** START **

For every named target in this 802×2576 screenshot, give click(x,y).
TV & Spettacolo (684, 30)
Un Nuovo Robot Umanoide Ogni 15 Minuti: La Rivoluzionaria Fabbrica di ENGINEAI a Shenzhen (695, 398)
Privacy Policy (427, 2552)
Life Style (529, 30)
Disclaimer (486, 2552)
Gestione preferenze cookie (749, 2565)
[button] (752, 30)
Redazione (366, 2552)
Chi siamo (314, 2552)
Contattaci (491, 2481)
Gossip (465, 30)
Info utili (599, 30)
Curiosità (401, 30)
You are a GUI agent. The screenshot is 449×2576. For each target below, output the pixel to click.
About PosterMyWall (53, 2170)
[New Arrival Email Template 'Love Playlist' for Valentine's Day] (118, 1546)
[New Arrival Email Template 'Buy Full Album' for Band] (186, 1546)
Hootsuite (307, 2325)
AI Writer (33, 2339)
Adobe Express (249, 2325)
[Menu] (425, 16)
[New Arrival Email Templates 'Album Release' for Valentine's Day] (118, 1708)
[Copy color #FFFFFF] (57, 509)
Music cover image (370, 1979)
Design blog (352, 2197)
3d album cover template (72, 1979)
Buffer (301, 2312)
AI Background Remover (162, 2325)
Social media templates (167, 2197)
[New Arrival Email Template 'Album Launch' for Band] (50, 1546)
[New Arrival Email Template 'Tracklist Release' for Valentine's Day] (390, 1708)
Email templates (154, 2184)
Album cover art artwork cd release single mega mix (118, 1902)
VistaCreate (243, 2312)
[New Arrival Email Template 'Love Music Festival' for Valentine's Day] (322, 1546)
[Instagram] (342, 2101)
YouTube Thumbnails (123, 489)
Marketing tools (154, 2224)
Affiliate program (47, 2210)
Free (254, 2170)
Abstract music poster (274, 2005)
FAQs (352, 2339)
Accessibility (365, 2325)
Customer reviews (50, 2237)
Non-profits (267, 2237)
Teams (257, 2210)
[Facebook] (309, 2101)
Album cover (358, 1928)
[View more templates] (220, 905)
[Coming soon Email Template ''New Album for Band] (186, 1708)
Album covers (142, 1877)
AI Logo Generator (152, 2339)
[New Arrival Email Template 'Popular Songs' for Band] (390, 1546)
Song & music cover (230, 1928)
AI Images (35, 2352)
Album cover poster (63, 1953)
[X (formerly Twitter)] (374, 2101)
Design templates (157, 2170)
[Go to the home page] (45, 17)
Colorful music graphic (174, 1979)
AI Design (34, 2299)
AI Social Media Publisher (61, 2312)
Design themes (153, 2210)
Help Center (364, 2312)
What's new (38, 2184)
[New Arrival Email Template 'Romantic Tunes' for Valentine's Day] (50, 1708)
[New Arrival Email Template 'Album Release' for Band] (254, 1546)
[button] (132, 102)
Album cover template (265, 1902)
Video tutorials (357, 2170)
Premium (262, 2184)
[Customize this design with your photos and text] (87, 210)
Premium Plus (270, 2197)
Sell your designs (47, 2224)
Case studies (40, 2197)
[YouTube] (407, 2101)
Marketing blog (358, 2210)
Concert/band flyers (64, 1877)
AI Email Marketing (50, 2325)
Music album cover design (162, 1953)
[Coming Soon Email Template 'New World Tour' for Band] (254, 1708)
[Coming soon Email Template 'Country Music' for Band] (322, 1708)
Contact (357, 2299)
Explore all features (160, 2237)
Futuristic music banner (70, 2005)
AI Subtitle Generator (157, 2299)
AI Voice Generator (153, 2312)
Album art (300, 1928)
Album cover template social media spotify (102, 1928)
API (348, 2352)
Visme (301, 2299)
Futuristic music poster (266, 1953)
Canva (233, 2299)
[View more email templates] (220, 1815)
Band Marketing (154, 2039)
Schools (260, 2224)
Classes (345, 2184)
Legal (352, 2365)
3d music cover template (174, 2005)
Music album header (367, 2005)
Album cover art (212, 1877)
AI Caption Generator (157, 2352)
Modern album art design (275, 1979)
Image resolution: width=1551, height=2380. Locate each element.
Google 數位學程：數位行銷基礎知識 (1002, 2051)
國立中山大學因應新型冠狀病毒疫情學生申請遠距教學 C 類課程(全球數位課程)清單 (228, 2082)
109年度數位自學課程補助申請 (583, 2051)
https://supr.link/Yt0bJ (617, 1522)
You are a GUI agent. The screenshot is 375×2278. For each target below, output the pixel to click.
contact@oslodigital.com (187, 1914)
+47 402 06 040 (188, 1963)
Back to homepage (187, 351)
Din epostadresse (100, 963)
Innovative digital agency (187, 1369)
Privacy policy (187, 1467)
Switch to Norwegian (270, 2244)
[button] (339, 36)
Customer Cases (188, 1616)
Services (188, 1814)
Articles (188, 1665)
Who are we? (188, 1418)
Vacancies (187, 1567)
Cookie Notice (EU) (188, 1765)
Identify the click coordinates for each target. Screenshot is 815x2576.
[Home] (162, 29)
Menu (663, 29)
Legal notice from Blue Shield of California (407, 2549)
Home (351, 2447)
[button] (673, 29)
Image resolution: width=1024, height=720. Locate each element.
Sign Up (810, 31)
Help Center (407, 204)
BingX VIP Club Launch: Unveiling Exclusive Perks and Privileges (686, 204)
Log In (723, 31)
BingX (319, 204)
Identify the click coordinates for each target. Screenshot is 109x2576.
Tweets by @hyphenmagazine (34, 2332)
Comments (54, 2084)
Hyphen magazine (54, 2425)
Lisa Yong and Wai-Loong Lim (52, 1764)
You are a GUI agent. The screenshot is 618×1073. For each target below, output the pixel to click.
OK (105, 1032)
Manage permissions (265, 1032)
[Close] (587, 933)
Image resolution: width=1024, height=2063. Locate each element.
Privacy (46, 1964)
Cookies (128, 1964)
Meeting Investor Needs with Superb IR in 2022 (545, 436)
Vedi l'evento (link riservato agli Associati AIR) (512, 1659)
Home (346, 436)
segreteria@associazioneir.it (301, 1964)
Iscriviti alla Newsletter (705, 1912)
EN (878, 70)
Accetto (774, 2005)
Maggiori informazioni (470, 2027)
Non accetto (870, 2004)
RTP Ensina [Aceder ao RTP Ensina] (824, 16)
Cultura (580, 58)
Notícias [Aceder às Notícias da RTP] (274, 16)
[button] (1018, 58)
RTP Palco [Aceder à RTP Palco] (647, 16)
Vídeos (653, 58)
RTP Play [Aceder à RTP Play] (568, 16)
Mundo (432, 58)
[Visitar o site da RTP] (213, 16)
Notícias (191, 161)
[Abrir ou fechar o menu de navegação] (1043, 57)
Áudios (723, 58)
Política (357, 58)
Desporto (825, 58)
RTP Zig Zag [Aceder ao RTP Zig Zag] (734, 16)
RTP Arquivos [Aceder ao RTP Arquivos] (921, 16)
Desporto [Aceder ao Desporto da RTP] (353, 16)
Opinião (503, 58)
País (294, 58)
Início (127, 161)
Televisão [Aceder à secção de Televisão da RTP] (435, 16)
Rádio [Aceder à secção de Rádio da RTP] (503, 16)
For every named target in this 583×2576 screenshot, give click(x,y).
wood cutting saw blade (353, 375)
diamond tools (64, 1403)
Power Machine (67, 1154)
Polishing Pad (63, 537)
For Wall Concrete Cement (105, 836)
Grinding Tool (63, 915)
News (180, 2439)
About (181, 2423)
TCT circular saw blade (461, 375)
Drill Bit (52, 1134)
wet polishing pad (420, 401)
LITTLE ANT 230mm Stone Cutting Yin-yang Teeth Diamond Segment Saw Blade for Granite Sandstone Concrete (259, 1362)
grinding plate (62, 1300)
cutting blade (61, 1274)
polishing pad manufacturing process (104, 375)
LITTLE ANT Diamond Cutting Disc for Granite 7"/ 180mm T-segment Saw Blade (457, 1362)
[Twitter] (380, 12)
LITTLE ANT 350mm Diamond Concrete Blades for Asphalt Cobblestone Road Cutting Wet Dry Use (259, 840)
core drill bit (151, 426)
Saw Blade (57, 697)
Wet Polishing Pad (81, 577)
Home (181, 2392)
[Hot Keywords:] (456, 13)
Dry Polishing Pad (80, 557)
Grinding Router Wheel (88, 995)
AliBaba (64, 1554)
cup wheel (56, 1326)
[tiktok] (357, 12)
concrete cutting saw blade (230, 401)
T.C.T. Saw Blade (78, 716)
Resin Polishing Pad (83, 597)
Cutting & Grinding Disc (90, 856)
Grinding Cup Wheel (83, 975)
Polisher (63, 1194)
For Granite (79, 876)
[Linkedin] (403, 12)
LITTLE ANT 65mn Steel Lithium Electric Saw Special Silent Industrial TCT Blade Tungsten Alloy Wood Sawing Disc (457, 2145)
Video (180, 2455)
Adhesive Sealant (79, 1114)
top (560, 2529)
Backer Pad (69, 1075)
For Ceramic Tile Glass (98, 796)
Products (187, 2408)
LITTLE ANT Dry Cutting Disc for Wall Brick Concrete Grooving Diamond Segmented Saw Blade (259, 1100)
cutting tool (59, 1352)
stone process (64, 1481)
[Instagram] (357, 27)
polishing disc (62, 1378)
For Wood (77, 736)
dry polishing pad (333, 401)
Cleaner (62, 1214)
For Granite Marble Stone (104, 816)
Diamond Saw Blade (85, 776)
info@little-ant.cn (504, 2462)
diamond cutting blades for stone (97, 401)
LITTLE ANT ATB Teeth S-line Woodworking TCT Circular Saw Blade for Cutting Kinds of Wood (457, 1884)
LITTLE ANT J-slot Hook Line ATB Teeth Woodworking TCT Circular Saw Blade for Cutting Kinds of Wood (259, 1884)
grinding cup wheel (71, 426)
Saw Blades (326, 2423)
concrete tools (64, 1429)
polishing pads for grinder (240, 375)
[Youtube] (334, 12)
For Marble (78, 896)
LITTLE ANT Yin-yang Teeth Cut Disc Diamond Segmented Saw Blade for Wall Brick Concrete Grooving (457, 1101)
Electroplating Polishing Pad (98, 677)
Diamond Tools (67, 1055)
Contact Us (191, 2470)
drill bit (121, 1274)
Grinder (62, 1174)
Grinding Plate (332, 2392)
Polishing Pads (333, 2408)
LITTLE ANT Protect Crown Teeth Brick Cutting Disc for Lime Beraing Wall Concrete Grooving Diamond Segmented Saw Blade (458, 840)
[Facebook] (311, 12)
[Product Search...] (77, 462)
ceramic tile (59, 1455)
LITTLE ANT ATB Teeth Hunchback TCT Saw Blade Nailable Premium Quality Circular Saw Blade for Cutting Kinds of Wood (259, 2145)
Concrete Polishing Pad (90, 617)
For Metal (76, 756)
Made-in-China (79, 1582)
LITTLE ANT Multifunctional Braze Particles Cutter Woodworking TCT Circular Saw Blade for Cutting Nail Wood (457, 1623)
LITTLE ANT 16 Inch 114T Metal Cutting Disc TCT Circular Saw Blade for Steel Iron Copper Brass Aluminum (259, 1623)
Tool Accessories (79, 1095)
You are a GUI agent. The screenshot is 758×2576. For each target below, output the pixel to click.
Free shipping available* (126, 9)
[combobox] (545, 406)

** END **

Begin at the line that has "Opinião (503, 58)" and stop after the line that has "Polishing Pad (63, 537)". Write those lines out again, replacing "Power Machine" with "Power Tool" and keeping everything else the same.

Opinião (503, 58)
País (294, 58)
Início (127, 161)
Televisão [Aceder à secção de Televisão da RTP] (435, 16)
Rádio [Aceder à secção de Rádio da RTP] (503, 16)
For every named target in this 583×2576 screenshot, give click(x,y).
wood cutting saw blade (353, 375)
diamond tools (64, 1403)
Power Tool (67, 1154)
Polishing Pad (63, 537)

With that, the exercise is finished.